Effects of D-galactosamine (GalN) was studied in primary cultures of adult rat hepatocytes. Hepatocytes were isolated by a in situ collagenase perfusion technique and maintained as monolayers in serum free media for 48 hr. To defect the cytotoxicity, effects of GalN on hormonal induction of α-amino isobutyric acid (AIB) transport system and tyrosine aminotransferase (TAT) activity were studied. Effects on uptake of cardiac glycoside, ouabain was also examined. Treatment of GalN inhibited hormonal induction of AIB uptake markedly. At 0.1 mM of GalN, AIB uptake was inhibited significantly when treated for 12 hr. At higher doses (0.25, 0.5 and 1.0 mM) significant inhibition was noticed after 1 hr exposure. Generally the magnitude of the inhibition was dose and treatment time related. Treatment of GalN to the culture also inhibited hormonal induction of TAT activity. The effects was quite similar pattern as in AIB uptake. Meanwhile, uptake of ouabain was not effected by GalN; up to 1 mM of GalN, uptake of ouabain was similar to that of controls. The viability of the hepatocyte was decreased only slightly by the treatment of GalN; more than 87% of the hepatocytes excluded trypan blue when treated 1 mM GalN for 6 hr. GalN-induced depression of AIB uptake and TAT activity was recovered by the addition of uridine to the culture, simultaneously with GalN or after treatment of GalN.
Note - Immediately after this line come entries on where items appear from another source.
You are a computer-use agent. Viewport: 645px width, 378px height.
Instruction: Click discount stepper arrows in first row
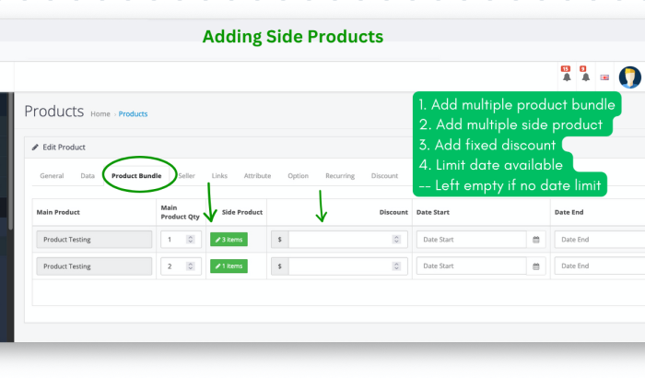pyautogui.click(x=396, y=239)
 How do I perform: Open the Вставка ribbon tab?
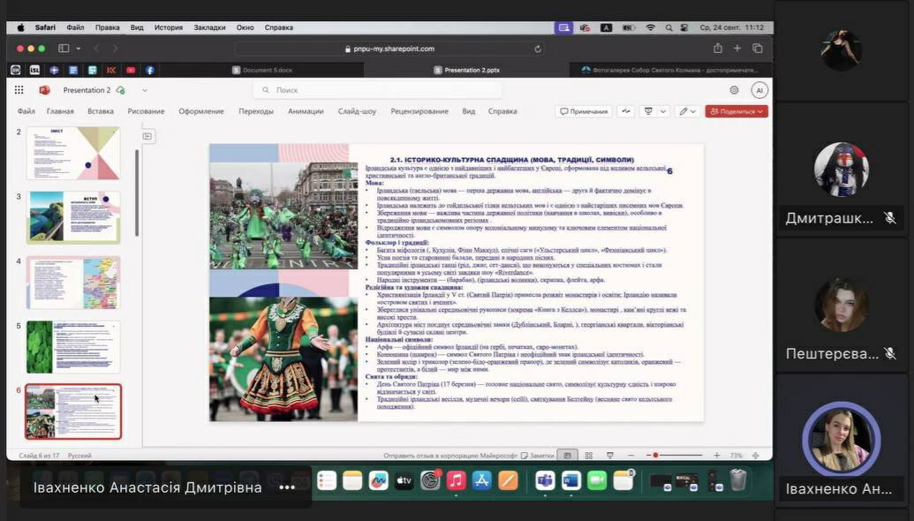pos(101,111)
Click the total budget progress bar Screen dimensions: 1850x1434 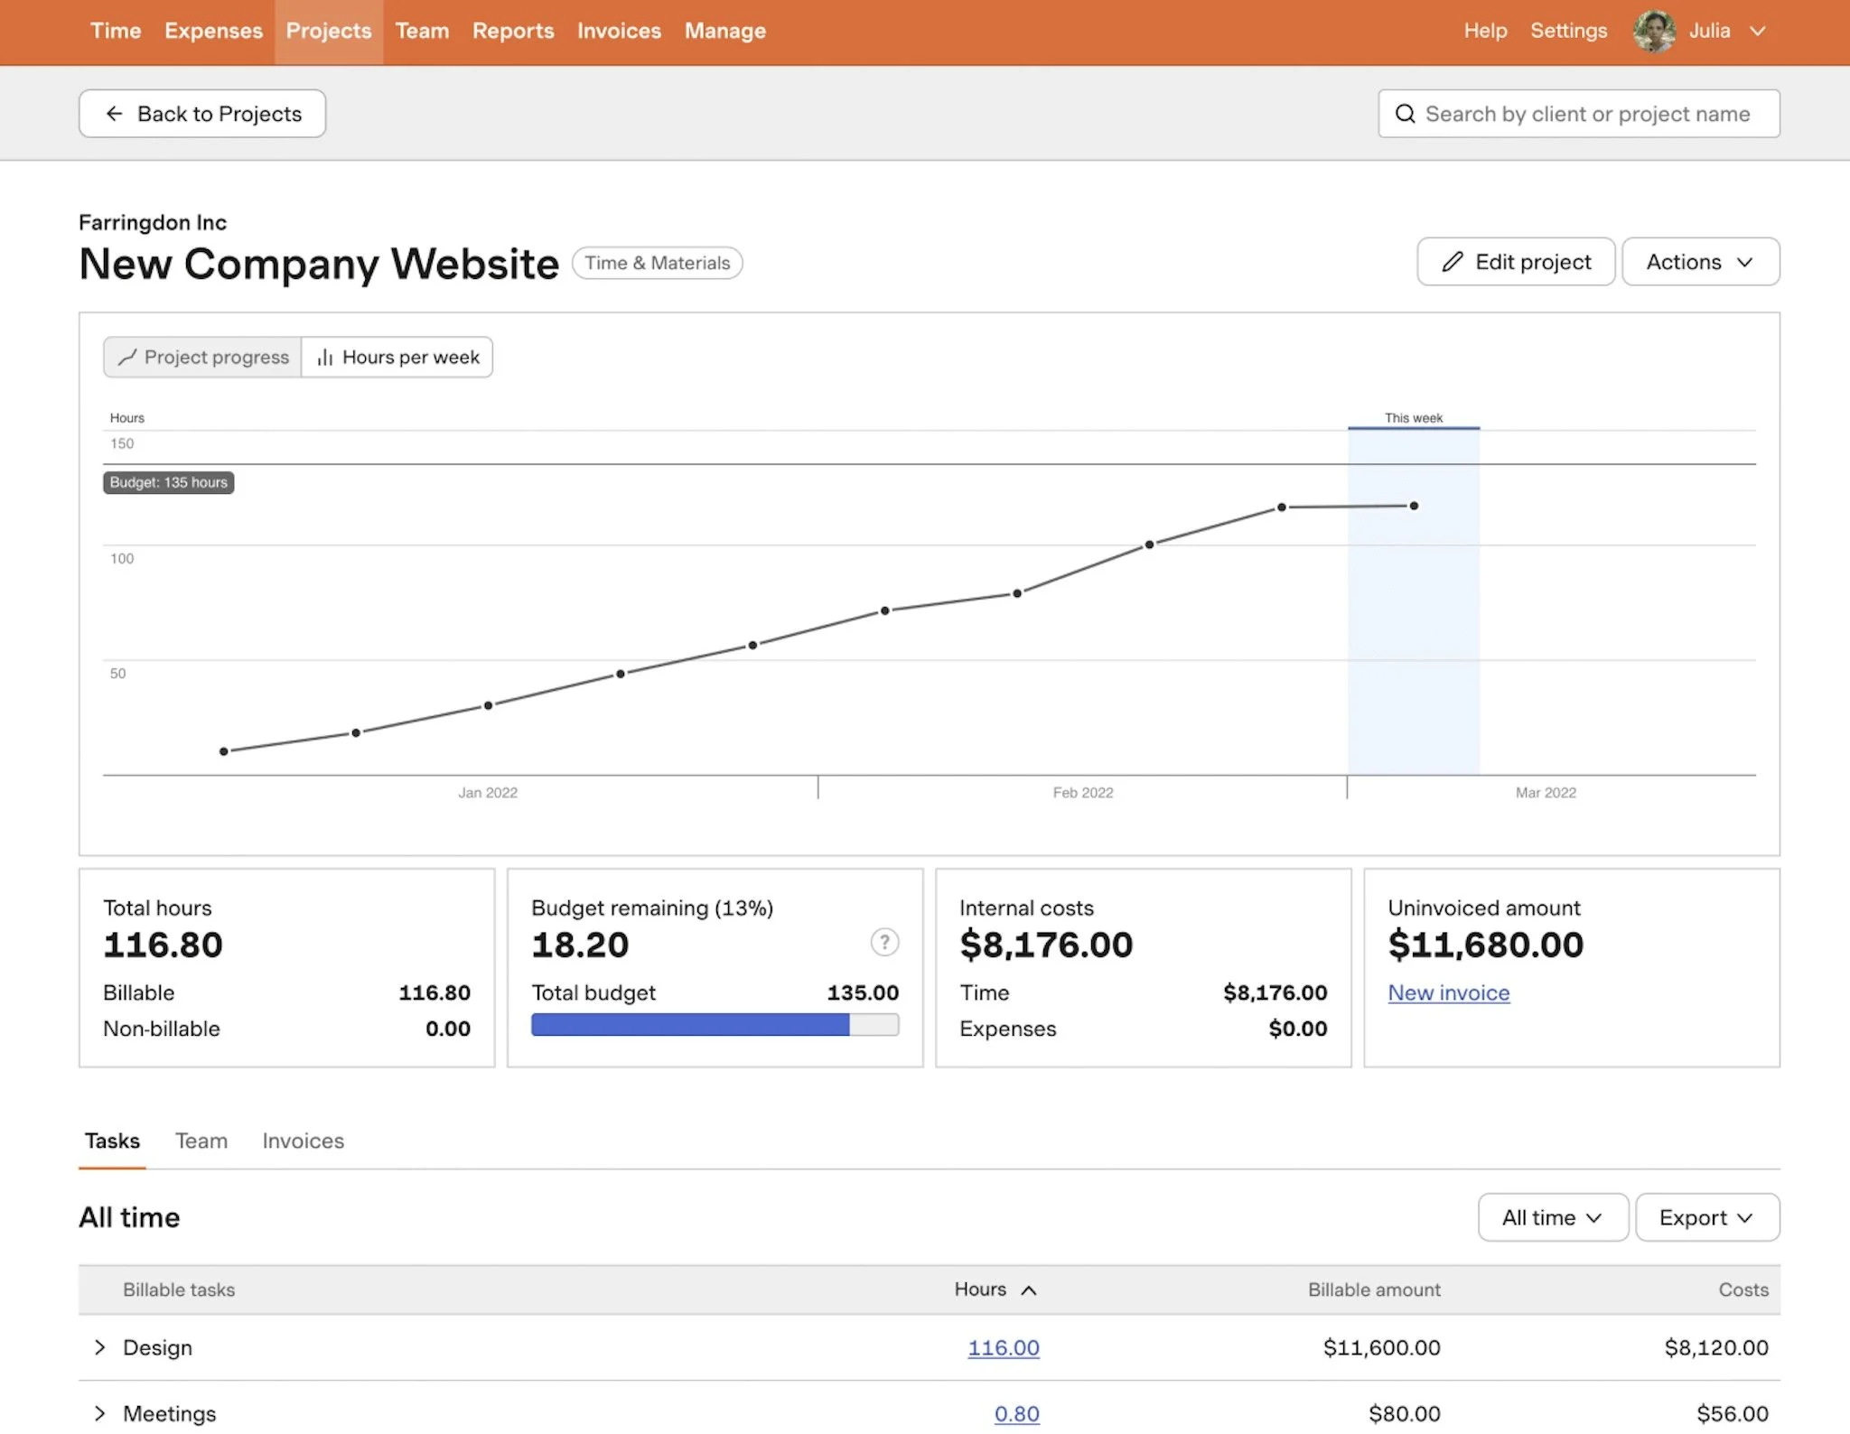(x=714, y=1025)
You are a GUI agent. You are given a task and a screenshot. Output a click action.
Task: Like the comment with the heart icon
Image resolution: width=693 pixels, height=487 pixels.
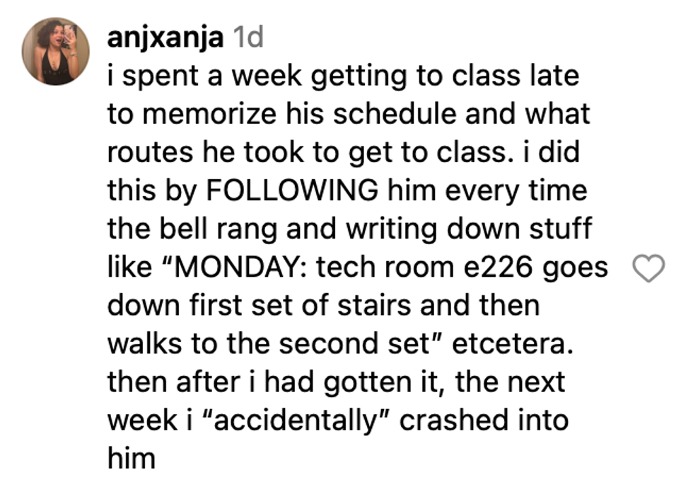tap(649, 269)
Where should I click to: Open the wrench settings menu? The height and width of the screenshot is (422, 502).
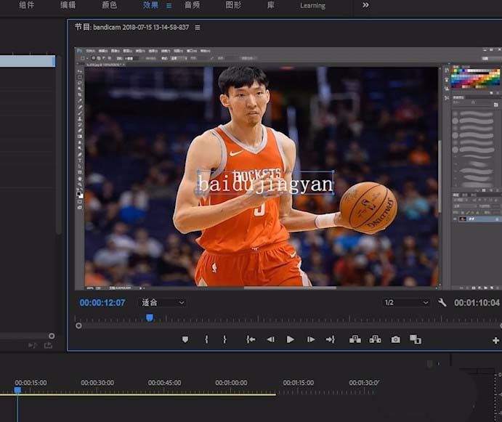(442, 302)
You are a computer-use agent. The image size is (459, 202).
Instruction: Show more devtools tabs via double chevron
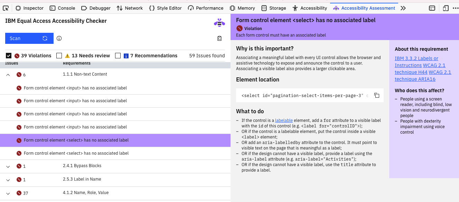point(403,8)
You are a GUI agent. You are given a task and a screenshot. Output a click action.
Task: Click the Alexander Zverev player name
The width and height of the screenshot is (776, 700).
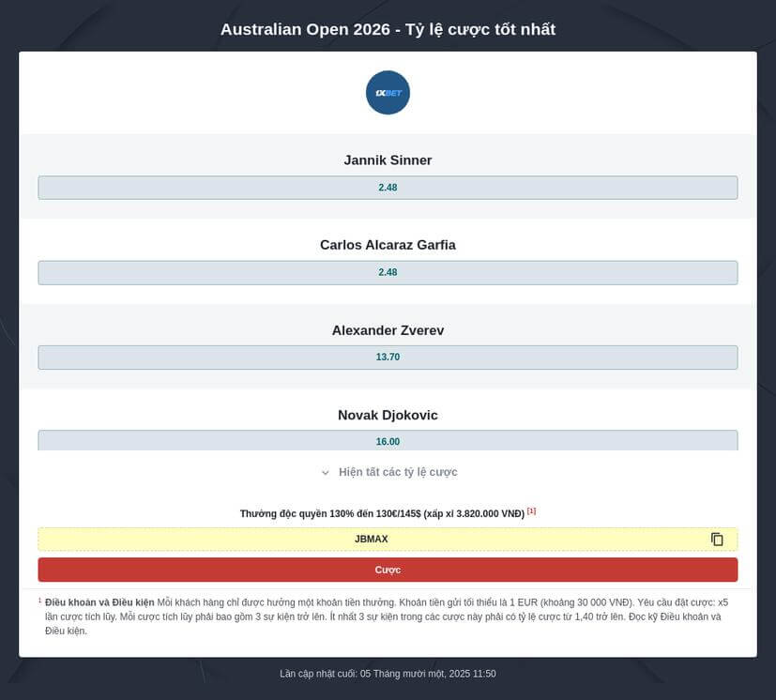point(388,330)
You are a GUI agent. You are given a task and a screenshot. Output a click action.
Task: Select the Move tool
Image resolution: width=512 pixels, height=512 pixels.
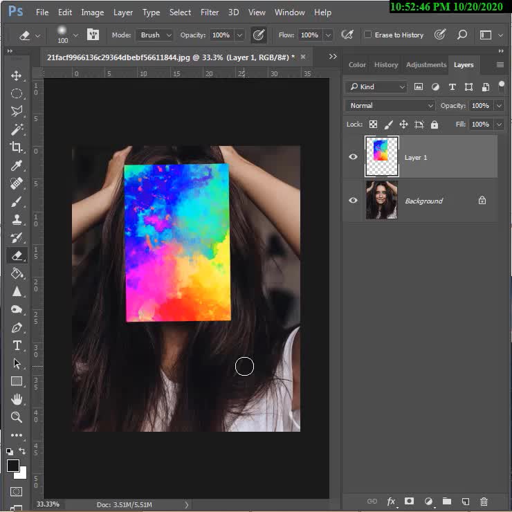click(x=17, y=75)
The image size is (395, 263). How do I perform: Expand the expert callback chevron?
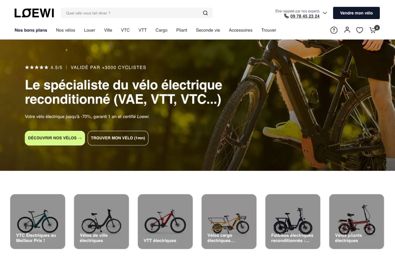click(x=325, y=13)
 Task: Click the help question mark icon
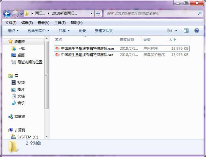tap(197, 31)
생화학적으로 바이러스성 간염과 유사한 간염을 일으키는 것으로 알려진 갈락토사민의 독성이 1차 배양 간세포에서 연구 되었다.
1.0mM 농도의 갈락토사민을 1, 3, 6, 및 12시간 처리했을때 세포의 생존률은 87% 이상 이었다.
갈락토사민의 농도를 0.1, 0.25, 0.5, 및 1.0mM 로 1, 3, 6, 및 12시간 처리했을때, 글루카콘 및 덱사메다손에 의해 유도된 AIB 의 세포 배로의 유입량은 갈락토사민의 농도나 처리시간에 따라 현저하게 감소 되었다.
같은 농도와 처리시간으로, ouabain 의 세포내 유입은 영향을 받지 않았으나, 덱사메타손에 의해 유도된 TAT 활성은 현저한 감소를 보였다.
갈락토사민에 의한 AIB 유입량의 감소 및 TAT 활성의 감소는 uridine 을 갈락도사민과 동시에 처리하거나 갈락토사민을 6시간 처리한 후에 처리하였을때 정상 수준의 90% 정도의 회복을 보였다.